Beefy Boxes and Bandwidth Generously Provided by pair Networks
Syntactic Confectionery Delight
 
PerlMonks  

Database driven web content: live or tape?

by talexb (Chancellor)
on Jul 19, 2002 at 19:17 UTC ( [id://183394]=perlquestion: print w/replies, xml ) Need Help??

talexb has asked for the wisdom of the Perl Monks concerning the following question:

I am contemplating a Big Project and have spent the day thinking about the architecture. That's pretty cool.

My current predicament has to do with whether I should present the page information (piped through the very cool HTML::Template) live from the database or just generate the pages using a daily cron job.

The advantages of doing it live:

  • Pages are updated immediately, something that's fairly important for this application (yet another storefront).
  • No cron job to worry about: immediate feedback as to whether changes are correct or not.

The advantages of using static pages:

  • Page URLs are easy to nab -- therefore the web pages are easier to link to.
  • Way lower load on the database (not that I think that's going to be a problem).

Hmm .. after listing those pros and cons, it seems the obvious way to go is live.
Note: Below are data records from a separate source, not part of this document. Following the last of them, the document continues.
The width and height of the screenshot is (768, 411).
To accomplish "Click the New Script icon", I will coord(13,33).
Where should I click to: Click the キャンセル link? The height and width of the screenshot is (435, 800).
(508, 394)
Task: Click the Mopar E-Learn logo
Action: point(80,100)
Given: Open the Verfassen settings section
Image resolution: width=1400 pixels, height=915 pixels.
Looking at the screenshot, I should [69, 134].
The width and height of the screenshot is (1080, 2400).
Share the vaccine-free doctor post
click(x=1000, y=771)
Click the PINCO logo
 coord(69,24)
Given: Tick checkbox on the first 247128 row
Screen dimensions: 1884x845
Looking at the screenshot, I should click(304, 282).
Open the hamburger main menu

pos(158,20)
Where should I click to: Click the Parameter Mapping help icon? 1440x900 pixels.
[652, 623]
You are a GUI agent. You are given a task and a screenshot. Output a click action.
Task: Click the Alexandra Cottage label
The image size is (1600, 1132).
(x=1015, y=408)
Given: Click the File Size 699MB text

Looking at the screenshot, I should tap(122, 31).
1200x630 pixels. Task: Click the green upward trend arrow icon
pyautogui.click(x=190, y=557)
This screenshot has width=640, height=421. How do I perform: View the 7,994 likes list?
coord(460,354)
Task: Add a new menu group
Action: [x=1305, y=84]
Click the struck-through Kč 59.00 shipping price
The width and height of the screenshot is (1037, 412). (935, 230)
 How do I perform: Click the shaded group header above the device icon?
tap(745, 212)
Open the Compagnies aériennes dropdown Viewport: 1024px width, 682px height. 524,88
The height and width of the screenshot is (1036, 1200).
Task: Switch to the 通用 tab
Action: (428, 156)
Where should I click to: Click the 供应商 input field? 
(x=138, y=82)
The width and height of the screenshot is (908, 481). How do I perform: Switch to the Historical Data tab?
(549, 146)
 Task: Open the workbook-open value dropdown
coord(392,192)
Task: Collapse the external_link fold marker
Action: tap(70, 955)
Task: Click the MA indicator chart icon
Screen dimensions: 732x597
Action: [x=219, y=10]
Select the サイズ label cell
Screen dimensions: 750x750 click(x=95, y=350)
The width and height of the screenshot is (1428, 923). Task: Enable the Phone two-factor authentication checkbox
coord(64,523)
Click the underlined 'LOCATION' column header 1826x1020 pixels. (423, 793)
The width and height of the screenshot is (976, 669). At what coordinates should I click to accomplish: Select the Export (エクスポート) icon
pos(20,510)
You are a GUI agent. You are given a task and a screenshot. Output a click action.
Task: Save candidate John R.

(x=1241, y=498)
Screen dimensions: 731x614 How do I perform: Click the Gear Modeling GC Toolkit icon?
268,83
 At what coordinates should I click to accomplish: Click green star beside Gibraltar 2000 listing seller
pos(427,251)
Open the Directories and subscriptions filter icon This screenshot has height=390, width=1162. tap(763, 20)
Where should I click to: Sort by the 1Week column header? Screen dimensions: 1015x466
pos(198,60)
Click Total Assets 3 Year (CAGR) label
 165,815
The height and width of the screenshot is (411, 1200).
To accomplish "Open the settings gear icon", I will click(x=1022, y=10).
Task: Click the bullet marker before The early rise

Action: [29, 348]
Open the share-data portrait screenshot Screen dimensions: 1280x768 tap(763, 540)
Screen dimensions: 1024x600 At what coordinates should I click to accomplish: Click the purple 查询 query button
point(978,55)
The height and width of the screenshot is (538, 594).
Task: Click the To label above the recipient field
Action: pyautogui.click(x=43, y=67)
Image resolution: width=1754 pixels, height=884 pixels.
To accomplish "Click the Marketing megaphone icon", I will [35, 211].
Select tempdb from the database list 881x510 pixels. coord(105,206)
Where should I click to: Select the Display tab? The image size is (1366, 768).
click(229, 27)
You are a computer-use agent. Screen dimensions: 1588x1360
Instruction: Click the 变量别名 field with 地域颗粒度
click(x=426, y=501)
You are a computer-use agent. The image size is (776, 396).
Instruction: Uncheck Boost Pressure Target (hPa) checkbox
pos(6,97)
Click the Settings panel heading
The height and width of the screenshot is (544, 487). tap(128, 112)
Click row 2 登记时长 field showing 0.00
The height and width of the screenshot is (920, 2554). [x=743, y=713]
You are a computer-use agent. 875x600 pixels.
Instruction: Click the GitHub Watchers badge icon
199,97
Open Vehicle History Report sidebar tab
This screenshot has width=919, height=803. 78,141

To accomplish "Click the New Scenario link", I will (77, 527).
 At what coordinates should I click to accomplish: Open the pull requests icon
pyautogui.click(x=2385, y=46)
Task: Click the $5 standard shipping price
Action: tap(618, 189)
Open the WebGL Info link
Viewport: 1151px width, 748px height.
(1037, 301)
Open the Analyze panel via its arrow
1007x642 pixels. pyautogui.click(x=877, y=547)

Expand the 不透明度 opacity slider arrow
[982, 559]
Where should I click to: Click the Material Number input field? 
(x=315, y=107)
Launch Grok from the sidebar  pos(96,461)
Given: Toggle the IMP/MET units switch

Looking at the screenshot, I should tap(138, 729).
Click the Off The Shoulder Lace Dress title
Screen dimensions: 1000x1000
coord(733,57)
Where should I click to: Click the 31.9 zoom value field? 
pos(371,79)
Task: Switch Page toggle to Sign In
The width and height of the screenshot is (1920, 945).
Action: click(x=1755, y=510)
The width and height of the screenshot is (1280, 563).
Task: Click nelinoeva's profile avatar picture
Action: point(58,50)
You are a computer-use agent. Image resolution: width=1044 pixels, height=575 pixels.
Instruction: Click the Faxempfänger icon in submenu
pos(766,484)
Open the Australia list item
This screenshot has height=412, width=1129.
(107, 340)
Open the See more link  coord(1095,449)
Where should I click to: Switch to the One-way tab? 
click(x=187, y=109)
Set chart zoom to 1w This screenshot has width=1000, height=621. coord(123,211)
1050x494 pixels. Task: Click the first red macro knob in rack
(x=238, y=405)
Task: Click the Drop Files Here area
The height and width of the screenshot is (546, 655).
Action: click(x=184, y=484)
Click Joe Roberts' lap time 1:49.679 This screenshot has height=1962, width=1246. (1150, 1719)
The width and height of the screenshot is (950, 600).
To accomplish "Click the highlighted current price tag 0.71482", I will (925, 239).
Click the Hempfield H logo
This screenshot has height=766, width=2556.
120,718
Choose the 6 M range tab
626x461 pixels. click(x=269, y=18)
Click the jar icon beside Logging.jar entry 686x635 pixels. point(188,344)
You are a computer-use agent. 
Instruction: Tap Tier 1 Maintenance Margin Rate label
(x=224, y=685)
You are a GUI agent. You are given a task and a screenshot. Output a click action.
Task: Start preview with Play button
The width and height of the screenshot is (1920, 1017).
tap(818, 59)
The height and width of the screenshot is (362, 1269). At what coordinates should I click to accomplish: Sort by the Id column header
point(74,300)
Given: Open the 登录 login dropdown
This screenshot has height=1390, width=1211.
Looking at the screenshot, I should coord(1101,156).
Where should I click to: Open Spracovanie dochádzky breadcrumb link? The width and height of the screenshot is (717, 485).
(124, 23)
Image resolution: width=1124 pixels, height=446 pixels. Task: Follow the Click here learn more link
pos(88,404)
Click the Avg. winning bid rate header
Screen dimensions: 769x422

Does anyone else have thoughts on this topic?

--t. alex

"Mud, mud, glorious mud. Nothing quite like it for cooling the blood!"
--Michael Flanders and Donald Swann

Replies are listed 'Best First'.
Re: Database driven web content: live or tape?
by Aristotle (Chancellor) on Jul 19, 2002 at 19:35 UTC

    I've pondered this time and again. My conclusion is the advantages of the static version can be undone:

    • use PATH_INFO rather than query parameters in your script and your dynamically produced documents will have URLs as simple looking as the statically generated ones
    • use clever caching in your script and the database load will go down too; in fact you can probably cache output from after going through HTML::Template, making for close to static page performance

    Not hard to guess which choice I advocate for..

    ____________
    Makeshifts last the longest.
Re: Database driven web content: live or tape?
by rattusillegitimus (Friar) on Jul 19, 2002 at 19:36 UTC

    You might consider a mixture of live and memorex. ;) Use a caching mechanism like Cache::Cache, CGI::Cache, or Apache::Cache to reduce the server and database load. I don't personally have any experience with any of these yet, but I've seen them discussed in the Monastery and I'll bet merlyn has a column or two that would help.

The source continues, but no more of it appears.